I cannot have pot plants in the house. The overwhelming smell of pot plants and stale urine is my lasting memory of visiting residential and nursing homes many years ago as a GP trainee in Devon. Rows of pot plants arranged in the hallway and rows of elderly people in front of the television. This memory is, perhaps unfairly, coloured by my lack of experience and feelings of powerlessness at the time—as an inexperienced trainee I hadn’t seen many older people in the community and I wasn’t sure what to do. These homes were often in adapted older buildings which, despite modification, were probably unsuited for purpose and staffed by nurses displaced from mainstream nursing or washed up in a career cul de sac. I didn’t enjoy it.
Times have changed and elderly care and nursing homes are now much brighter, often purpose built, with the skilled professional staff specially trained for the job. You can tell the best places the moment you walk in the door—a happy, slightly chaotic atmosphere with lots of young enthusiastic care workers and the nurse in charge out on the floor. I love to see lots of activity, older people walking about, staff coming and going, directing the people traffic and plenty of unstructured noise. Photographs and daily events, music and entertainment. Gone are the parking lots of geriatric chairs.

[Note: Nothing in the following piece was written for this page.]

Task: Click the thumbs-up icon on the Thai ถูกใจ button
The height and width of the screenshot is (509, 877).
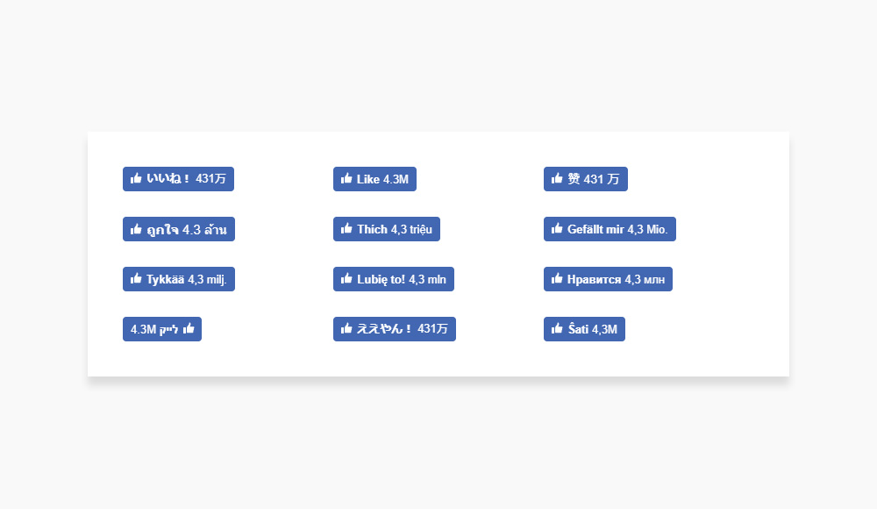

There is still a touch of sadness however. While I now feel more comfortable coping with the multiple health problems of older people, I have known many of these patients when they were younger, fitter, and brighter. Time ages and changes everyone and the staff only know this poor shadow of someone who was once just as bright and vivacious as they are. The architecture has changed, but the greatest difference is in the staff who now seem to have much more pride in their work. Thank goodness elderly care medicine has moved mainstream. The improvements are enormous. But, I still haven’t got over my dislike of pot plants.
Domhnall MacAuley is primary care editor, BMJ.